Menteng, Jakarta - Indonesia

Penindakan KST Guna Kesejahteraan Tanah Papua

Pasca aksi teror yang dilakukan KST Papua belakangan ini, Pemda Yahukimo berencana untuk menutup area penambangan emas ilegal di Distrik Seradala, Kabupaten Yahukimo, Papua. Hal ini disampaikan oleh  Bupati Yahukimo, Didimus Yahuliakan.

Didimus menduga, salah satu alasan Kelompok Separatis dan Teroris (KST) Papua berulah di wilayahnya karena keberadaan area penambangan emas ilegal tersebut.

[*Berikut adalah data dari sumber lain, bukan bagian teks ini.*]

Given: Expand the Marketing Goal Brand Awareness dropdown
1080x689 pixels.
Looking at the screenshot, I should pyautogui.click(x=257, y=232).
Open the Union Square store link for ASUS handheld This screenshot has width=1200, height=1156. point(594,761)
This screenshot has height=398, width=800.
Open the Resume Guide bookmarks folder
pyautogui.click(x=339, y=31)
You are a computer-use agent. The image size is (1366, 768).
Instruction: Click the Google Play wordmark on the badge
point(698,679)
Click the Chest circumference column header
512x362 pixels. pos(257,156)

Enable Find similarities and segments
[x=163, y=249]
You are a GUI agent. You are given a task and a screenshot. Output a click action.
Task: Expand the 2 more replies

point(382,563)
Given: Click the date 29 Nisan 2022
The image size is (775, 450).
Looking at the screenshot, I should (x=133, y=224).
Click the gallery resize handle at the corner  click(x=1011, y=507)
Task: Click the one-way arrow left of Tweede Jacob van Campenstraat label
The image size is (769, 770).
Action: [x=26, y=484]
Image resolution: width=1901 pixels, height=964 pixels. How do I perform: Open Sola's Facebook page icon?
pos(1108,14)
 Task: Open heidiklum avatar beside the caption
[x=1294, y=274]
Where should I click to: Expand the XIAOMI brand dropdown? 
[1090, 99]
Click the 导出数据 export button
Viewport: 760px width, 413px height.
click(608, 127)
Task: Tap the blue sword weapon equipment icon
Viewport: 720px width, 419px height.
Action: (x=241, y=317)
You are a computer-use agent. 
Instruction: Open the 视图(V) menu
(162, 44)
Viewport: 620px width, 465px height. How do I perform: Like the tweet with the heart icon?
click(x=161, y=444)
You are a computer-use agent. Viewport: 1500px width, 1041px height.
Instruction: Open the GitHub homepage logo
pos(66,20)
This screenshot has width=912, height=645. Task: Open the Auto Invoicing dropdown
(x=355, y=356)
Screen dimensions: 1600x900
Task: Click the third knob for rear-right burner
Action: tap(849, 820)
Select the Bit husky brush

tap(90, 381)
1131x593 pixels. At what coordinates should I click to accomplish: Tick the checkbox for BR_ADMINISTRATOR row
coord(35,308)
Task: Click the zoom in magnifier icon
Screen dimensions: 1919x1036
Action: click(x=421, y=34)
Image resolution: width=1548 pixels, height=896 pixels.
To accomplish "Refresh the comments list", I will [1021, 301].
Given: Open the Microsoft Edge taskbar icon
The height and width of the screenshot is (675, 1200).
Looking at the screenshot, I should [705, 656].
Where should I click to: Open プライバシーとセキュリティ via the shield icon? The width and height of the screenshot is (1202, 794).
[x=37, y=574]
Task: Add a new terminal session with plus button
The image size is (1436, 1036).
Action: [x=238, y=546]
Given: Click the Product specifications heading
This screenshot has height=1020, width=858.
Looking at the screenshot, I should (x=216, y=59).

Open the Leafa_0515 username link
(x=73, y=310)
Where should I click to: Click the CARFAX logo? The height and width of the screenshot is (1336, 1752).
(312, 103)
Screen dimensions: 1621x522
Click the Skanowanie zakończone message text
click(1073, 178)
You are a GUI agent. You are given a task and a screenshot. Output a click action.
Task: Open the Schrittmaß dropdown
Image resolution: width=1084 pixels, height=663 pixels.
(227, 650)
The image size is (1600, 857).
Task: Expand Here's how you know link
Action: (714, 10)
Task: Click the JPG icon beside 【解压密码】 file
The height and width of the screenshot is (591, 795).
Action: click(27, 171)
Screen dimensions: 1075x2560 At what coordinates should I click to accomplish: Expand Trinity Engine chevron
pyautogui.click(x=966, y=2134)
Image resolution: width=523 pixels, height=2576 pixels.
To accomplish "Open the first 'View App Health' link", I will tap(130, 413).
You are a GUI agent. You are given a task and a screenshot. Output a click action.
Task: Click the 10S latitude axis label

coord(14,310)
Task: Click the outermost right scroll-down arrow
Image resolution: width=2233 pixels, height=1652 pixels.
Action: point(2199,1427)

“Itu betul sekali, tadi kami sudah putuskan akan menutup sampai batas waktu yang tidak kami tentukan sambil membenahi keadaan di dalam,” ujar Didimus pada hari Rabu (25/8/2021).

Menyikapi hal tersebut, peneliti keamanan Lesperssi, Jim Peterson mengatakan bahwa masyarakat seyogyanya mendukung TNI San Polri didalam menindak tegas berbagai aksi teror yang dilakukan oleh Kelompok Separatis dan Teroris (KST) Papua dalam upaya mewujudkan rasa aman di Bumi Cendrawasih. Sehingga pemerataan pembangunan dapat berjalan lancar demi kesejahteraan dan peningkatan SDM ditanah Papua.

“Masyarakat seyogyanya mendukung TNI San Polri didalam menindak tegas berbagai aksi teror yang dilakukan oleh Kelompok Separatis dan Teroris (KST) Papua dalam upaya mewujudkan rasa aman di Bumi Cendrawasih. Sehingga pemerataan pembangunan dapat berjalan lancar demi kesejahteraan dan peningkatan SDM ditanah Papua”, ujar Jim.

Lebih lanjut, peneliti yang mengenyam pendidikan magisternya di Australia tersebut mengatakan bahwa selama ini aksi teror KST telah menghambat pembangunan dan kemajuan di tanah Papua.

“Selama ini aksi teror KST telah menghambat pembangunan dan kemajuan di tanah Papua”, tambahnya.